O crime organizado ocupa o vácuo do Estado das mais diferentes formas e sempre com muita criatividade. Alguns procedimentos, com pequenas variações, encontraram nos países da América Latina um cenário bastante fértil para serem replicados. O contexto costuma ser adornado quase sempre com os mesmos ingredientes: descaso com a miséria, decadência das elites, políticos desmoralizados, contrastes sociais, corrupção e ineficiência do governo.

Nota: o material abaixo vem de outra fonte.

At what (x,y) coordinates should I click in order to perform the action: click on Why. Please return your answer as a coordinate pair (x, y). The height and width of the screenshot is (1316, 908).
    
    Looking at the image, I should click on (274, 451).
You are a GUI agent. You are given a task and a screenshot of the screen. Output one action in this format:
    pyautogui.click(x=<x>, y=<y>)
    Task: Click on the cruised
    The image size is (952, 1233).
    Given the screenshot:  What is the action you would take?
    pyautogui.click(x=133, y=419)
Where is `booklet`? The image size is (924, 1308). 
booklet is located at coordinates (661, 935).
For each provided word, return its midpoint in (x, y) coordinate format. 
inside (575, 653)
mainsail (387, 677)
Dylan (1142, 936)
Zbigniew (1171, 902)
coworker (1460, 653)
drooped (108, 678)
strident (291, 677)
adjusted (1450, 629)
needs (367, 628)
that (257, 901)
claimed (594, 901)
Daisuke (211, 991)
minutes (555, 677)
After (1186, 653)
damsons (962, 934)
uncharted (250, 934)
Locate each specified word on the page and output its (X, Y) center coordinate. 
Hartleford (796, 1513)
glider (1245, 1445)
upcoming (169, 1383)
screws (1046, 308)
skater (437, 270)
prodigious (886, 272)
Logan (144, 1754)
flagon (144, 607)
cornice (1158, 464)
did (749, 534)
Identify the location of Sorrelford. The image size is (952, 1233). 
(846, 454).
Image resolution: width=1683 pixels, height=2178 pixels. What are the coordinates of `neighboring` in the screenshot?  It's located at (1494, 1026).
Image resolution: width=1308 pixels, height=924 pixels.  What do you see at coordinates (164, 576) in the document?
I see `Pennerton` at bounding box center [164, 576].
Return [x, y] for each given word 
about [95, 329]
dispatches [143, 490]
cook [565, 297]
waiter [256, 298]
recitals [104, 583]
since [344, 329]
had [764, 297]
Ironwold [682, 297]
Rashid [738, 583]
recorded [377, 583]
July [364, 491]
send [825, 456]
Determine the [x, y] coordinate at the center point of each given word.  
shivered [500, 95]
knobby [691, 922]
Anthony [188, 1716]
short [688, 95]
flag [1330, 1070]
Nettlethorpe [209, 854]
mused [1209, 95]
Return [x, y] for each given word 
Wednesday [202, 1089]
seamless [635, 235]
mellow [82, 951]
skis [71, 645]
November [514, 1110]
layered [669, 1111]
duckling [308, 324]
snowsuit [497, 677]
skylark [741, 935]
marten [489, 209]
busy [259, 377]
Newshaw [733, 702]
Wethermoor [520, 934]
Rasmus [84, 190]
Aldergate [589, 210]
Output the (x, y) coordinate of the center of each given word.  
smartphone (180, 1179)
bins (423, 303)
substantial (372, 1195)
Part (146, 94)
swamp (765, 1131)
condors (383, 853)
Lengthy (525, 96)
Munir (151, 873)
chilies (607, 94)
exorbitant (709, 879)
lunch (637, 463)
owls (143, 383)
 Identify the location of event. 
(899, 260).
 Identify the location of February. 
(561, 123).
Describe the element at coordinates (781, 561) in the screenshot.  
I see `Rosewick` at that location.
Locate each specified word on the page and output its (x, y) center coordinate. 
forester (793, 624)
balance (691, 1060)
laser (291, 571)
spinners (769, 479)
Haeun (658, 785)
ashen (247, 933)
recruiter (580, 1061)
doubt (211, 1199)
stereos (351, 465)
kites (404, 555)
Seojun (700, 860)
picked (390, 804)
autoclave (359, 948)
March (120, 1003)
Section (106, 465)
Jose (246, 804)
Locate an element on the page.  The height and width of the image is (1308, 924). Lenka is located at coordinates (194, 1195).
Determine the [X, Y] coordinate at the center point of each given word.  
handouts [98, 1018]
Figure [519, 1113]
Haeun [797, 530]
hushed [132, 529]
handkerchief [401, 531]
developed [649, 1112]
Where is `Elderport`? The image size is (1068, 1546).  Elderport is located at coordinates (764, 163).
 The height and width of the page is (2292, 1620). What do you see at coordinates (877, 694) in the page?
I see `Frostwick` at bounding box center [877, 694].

Esse cenário é favorável a narcotraficantes que pretendem se apresentar como “messias dos pobres”, uma reedição oportunista do personagem Robin Hood. Apresentam-se às classes mais baixas da população como distribuidores de riqueza, provedores de justiça imediata e, até mesmo, mediadores de questões familiares. Isso é apenas uma das formas de se caracterizar a falência do Estado Democrático de Direito.
O que ocorre, na verdade, é uma tremenda barganha. Aproveitando-se da carência extrema das comunidades carentes, como as favelas no Rio de Janeiro, eles compram de forma barata o apoio dessas populações miseráveis. Se não, vejamos alguns dos casos mais clássicos:
- No exemplo colombiano, cujo principal ícone dos barões da cocaína foi Pablo Escobar (anos 1980 e 1990), o requinte chegava a patrocínio de times de futebol, aviões de propaganda, construção de casas populares nas comunas de Medellín, o uso da imprensa para se vitimar publicamente de perseguições, dentre outras ações.
- Nas favelas do Rio de Janeiro os líderes do narcotráfico, desde os anos 1990, financiam os bailes funk, tratamento médico, reparos nas casas, presentes de Natal, fogos de artifício no Réveillon, campeonatos de futebol, dentre outras atividades. Em alguns eventos, com a conivência da banda podre dos órgãos de segurança pública, ocorre a apologia ao narcotráfico, sexo e hostilização da Polícia.
- No México, Chapo Guzman ainda é visto por considerável parte da população como o grande “xerife” de Sinaloa por ter realizado distribuição de terras “confiscadas”, alimentos e material de construção.
Podemos observar outras semelhanças também que seguem ocorrendo. O uso sistemático de violência, assassinatos seletivos, infiltração, chantagens, extorsões, ameaças aos seus inimigos diretos; fugas espetaculares de presídios, com uso de helicópteros ou túneis subterrâneos.
É claro que a evolução tecnológica acompanha o processo e o ciberespaço é frequentemente usado na sua plenitude para essas práticas. A fase mais crítica costuma ser quando o financiamento do dinheiro das drogas é usado para dar autenticidade ao poder conquistado ilegalmente. As principais ações costumam ser: contratação de advogados, recrutamento de pessoas de entidades de Direitos Humanos e organizações não governamentais (ONG), financiamento de campanha política, e a consequente eleição de prefeitos e parlamentares.
Este fenômeno, que passou a ser chamado de Narcopopulismo, merece ser estudado de maneira multidisciplinar por profissionais de diferentes matizes. A percepção equivocada de segmentos menos esclarecidos e a ganância de oportunistas desprovidos de ética tornam esse cenário uma ameaça direta às democracias que ainda estão em processo de consolidação.
Finalmente, após mais de duas décadas, ainda existem pessoas em Medellín indo diariamente colocar flores no túmulo de Pablo Escobar. Nas favelas do Rio de Janeiro, os jovens traficantes ainda grafitam nos muros e paredes as iniciais de Rogério Lengruber e outros líderes mortos há mais de uma década. Somente a compreensão do significado do Narcopopulismo pode levar os países latino-americanos a eleger corretamente as ações eficazes de combate a esse flagelo e as suas sociedades a adotar as posturas corretas.